A major concern about remote-only audiology practice, such as in the case of direct-to-consumer hearing aids, is that in the absence of a medical evaluation, ear diseases will go unnoticed, resulting in serious adverse health consequences. In the general population, the prevalence of ear conditions that require medical intervention is low. For example, the prevalence of chronic otitis media is 4.5%, cholesteatoma is 0.01%, and vestibular schwannoma or other retrocochlear 0.002%.  Data from Medicare beneficiaries show that about 11% of patients complaining of hearing loss would be expected to have an active otologic disease or medically-treatable conditions that affect their hearing. Nonetheless, if remote-only audiology is to be safe, there is a need to distinguish symptoms that are red flags for serious conditions from those that are not. To that end, a literature review was conducted to identify conditions likely to occur in adults complaining of hearing loss. The key symptoms associated with these conditions were documented, and a questionnaire was developed with questions that aimed to identify these symptoms. Since many presenting symptoms of these conditions are similar (e.g., asymmetric hearing loss and sudden-onset hearing loss), the resulting questionnaire, known as the Consumer Ear Disease Risk Assessment (CEDRA), only has 15 items. This online questionnaire includes yes/no and multiple-choice questions and has a reading grade level of 5.7, which falls within the recommended reading difficulty level for health materials and is better than most other hearing and health questionnaires. Studies have shown that the sensitivity of the CEDRA varies from 76 percent to 91 percent, and the specificity varies from 72 percent to 80  percent, depending on the test sample and computations used. It seems that its validity has not been assessed with at-risk populations; however, further research is ongoing to test and refine the tool. Nonetheless, it is a highly promising tool for triaging patients to remote care versus in-person medical assessment. 

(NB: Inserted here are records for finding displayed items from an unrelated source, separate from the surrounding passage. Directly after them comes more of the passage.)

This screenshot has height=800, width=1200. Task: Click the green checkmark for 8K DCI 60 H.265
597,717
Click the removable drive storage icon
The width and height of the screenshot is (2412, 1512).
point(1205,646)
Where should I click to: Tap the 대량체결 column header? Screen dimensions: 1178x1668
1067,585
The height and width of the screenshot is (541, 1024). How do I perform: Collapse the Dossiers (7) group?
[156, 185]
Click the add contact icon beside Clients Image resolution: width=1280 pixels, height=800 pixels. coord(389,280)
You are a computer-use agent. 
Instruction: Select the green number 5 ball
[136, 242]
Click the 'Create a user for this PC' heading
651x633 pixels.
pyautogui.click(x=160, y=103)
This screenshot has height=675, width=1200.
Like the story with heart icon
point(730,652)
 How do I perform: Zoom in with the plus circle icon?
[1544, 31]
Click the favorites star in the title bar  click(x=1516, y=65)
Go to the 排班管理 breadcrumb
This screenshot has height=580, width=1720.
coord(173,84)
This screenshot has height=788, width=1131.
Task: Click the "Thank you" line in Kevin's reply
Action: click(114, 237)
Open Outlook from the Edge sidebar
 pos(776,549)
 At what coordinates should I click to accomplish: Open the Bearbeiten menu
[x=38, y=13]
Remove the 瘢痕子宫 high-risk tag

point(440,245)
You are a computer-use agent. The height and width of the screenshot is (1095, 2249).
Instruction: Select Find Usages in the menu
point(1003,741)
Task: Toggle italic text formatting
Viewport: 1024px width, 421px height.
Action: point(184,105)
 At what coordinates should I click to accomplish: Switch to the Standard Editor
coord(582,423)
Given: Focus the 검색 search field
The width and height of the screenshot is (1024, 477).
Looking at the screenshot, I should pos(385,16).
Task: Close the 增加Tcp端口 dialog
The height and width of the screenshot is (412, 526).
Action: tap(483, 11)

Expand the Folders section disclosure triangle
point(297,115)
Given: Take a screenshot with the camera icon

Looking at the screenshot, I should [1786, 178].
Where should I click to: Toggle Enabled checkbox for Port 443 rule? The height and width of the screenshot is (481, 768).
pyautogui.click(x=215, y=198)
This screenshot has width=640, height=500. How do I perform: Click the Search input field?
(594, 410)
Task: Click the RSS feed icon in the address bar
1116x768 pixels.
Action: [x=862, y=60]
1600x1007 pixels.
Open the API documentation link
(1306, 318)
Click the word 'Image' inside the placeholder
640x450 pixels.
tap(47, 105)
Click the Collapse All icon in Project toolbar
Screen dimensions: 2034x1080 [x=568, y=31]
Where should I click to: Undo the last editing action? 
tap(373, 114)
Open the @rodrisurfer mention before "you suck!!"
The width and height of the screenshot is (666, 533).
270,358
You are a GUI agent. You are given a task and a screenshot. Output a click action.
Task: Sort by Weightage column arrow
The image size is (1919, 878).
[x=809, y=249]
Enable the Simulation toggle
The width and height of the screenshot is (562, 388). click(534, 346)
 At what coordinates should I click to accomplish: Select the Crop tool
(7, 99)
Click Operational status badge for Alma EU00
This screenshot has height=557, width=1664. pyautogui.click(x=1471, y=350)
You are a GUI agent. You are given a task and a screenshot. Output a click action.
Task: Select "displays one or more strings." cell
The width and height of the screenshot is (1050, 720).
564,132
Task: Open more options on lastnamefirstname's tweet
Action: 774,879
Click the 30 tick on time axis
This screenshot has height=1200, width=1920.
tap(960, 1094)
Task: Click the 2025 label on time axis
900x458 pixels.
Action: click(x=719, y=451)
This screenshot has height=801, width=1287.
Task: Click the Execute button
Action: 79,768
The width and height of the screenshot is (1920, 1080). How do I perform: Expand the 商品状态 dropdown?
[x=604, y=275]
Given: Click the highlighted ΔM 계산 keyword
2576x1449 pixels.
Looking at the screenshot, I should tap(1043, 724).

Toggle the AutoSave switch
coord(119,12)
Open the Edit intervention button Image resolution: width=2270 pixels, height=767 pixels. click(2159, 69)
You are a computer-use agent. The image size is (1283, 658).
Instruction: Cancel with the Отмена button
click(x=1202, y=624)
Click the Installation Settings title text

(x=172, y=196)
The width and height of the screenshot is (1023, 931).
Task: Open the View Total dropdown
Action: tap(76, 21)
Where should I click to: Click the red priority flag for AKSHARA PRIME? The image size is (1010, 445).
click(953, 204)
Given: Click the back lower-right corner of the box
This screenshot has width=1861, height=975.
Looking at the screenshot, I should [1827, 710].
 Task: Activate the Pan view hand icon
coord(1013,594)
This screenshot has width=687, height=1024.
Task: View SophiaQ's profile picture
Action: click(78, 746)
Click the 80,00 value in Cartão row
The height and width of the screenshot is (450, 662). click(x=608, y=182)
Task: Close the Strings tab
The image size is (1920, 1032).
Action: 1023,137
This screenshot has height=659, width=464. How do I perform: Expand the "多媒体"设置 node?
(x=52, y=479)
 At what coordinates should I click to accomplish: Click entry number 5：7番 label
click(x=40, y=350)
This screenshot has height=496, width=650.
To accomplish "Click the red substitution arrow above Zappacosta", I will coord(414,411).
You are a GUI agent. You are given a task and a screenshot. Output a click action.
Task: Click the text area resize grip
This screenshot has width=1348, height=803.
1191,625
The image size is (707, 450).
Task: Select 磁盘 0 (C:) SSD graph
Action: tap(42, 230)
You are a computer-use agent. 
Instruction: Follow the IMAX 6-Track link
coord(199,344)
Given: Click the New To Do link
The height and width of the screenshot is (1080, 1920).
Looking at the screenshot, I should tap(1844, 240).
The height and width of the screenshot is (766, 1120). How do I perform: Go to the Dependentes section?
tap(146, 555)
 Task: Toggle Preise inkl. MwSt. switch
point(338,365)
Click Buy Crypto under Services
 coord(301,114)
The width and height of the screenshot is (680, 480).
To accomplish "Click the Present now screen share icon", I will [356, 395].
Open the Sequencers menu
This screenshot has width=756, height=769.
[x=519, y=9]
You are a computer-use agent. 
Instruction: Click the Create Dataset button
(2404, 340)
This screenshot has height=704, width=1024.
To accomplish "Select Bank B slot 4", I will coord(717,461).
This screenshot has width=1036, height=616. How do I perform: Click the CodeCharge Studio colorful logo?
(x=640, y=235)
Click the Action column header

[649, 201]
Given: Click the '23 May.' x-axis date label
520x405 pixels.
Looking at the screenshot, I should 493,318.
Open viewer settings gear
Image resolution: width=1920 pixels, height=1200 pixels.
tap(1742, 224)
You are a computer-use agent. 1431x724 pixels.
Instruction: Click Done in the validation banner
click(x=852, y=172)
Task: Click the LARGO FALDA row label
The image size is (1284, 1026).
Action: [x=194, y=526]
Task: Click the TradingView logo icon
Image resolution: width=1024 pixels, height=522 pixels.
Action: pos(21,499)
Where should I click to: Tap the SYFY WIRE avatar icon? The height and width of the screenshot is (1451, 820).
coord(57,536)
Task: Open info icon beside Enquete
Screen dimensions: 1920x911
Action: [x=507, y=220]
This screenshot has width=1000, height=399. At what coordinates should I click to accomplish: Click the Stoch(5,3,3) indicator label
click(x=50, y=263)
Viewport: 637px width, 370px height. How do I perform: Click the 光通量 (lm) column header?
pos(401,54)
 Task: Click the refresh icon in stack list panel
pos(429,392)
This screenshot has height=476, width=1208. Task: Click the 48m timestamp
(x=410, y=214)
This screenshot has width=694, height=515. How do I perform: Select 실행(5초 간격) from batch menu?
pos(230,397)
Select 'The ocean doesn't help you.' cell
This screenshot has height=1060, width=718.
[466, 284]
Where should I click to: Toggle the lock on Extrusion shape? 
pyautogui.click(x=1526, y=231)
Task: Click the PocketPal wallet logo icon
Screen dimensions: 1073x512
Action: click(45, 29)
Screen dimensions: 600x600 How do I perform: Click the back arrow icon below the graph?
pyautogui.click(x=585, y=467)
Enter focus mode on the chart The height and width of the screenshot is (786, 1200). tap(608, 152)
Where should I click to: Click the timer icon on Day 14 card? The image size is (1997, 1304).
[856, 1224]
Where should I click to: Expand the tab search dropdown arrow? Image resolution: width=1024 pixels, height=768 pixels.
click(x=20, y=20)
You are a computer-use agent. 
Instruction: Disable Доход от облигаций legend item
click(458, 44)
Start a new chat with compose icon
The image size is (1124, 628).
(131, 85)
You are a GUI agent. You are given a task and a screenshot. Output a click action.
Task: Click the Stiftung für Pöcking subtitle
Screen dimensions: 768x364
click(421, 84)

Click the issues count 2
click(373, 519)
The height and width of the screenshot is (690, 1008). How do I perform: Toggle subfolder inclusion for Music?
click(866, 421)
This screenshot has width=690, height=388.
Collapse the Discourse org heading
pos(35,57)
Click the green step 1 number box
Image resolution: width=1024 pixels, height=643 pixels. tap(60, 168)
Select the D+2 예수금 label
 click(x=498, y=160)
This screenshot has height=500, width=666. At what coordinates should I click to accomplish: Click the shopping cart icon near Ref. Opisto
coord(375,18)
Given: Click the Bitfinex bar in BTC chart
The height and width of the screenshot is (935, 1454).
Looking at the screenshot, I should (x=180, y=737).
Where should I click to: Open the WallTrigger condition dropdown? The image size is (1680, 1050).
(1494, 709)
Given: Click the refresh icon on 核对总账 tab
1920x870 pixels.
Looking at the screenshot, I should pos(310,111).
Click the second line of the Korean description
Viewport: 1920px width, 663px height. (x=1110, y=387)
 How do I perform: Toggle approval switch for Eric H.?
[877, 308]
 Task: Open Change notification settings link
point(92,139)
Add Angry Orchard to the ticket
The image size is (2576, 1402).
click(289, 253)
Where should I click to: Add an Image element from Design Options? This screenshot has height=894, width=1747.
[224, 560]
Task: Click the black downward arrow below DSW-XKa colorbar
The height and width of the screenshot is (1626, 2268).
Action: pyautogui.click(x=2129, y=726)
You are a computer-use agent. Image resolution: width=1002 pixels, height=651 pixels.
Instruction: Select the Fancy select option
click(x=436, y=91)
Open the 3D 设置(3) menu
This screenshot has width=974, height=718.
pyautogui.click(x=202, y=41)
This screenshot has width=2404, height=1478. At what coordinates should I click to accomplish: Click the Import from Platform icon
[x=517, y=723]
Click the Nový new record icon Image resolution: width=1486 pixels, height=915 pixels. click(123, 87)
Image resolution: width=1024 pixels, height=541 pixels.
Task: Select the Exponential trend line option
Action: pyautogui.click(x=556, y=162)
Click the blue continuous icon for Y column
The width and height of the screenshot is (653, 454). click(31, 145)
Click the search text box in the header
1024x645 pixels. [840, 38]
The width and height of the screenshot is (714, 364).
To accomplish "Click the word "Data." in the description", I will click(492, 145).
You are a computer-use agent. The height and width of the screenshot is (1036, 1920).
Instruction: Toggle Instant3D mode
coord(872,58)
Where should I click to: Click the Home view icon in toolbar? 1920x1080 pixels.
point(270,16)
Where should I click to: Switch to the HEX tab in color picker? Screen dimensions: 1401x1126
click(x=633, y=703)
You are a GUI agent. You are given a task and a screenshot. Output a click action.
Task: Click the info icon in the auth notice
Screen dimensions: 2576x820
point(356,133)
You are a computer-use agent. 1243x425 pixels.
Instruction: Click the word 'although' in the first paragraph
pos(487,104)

This review of teleaudiology processes and procedures associated with hearing assessment indicates that considerable work has gone into validating remote assessment approaches. Two major limitations of remote hearing assessment include (1) the inability to conduct objective tests relevant to the evaluation of newborns and very young children—which also applies to people with special needs who cannot manage behavioural testing or provide reliable self-report—and (2) the need for calibrated signals and transducers to measure hearing thresholds. It would seem, however, that when threshold testing is to be used for hearing aid fitting, in-situ testing using signals generated by a hearing aid can provide adequate information for at least an initial fit (see part 2 of this article for further discussion of remote hearing aid fitting). These limitations notwithstanding, audiologists should remain optimistic about remote hearing assessments. With continued efforts to examine the validity of new approaches, clinicians will be able to provide evidence-based care to their patients.